Speaking of looking out for someone other than constituents, Judicial Hellholes reporting in the past has frequently covered Louisiana Attorney General Buddy Caldwell‘s troublingly self-serving shenanigans with certain personal injury lawyers from whom he receives generous political support (see here, here and here, for example).
So the Buddy System’s latest squeeze-play — wherein Caldwell hires private sector plaintiffs’ lawyers to pursue out-of-state corporate defendants with potentially lucrative lawsuits on behalf of the state — is hardly news. But what’s different this time is that a recent federal court decision in U.S. v. Caronia indicates that the First Amendment protects the commercial speech of prescription drug manufacturers when they engage in off-label marketing of their products to doctors. And the Buddy System’s latest lawsuit targets GlaxoSmithKline LLC for supposedly doing just that.

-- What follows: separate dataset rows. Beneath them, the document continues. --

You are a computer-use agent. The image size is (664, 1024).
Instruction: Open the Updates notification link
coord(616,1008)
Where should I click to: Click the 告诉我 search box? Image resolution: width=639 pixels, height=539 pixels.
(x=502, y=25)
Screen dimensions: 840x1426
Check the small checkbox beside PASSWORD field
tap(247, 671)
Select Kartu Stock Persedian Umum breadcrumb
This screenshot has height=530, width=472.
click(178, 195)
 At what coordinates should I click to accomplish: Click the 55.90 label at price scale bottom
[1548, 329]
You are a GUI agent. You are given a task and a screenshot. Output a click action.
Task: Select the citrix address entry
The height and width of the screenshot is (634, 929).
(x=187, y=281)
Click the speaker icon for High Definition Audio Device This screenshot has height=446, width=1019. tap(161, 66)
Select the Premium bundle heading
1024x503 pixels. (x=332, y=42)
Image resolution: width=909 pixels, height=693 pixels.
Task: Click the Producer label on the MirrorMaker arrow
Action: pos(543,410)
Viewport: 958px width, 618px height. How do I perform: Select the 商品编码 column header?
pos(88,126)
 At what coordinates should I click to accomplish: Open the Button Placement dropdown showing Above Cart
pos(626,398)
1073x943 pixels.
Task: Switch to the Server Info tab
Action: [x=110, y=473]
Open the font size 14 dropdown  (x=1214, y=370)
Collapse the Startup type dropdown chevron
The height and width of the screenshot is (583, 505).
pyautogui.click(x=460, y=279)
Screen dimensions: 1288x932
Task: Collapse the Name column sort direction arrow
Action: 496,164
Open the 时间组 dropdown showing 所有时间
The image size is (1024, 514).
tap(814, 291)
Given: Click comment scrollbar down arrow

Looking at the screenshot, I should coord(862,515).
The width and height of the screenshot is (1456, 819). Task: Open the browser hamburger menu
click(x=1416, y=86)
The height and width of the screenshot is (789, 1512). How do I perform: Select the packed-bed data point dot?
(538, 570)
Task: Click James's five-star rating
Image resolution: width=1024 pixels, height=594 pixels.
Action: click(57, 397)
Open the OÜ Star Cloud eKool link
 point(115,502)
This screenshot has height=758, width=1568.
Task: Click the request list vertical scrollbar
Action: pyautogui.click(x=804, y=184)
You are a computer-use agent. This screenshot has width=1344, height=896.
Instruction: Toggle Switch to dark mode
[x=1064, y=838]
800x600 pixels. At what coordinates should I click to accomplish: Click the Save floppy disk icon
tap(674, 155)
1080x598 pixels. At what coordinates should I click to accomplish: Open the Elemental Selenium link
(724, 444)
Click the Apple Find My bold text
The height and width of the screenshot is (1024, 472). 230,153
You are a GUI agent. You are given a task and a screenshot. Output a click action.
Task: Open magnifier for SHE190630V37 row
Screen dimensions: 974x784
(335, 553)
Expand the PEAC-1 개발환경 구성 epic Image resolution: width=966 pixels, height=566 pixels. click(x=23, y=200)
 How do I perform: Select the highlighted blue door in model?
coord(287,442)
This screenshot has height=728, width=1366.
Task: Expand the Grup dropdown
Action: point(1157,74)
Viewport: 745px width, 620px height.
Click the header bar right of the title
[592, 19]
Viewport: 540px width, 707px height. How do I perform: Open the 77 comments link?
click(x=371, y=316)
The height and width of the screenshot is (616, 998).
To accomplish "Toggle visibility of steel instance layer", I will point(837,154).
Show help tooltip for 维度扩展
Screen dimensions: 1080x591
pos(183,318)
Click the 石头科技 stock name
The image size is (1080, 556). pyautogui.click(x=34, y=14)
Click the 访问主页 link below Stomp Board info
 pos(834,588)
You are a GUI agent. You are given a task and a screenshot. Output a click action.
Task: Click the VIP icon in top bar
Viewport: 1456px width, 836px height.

But the AG and his merry band of Backwoods Bayou Buddies seem less interested in pesky precedent than they do in revenge. That’s right, GSK had the temerity to turn the tables and sue Caldwell & Company last year, claiming the AG’s pay-to-play racket ran afoul of the state constitution. As that litigation proceeds, it’s not unreasonable to think that a vendetta factor is at play in this new lawsuit against the drugmaker.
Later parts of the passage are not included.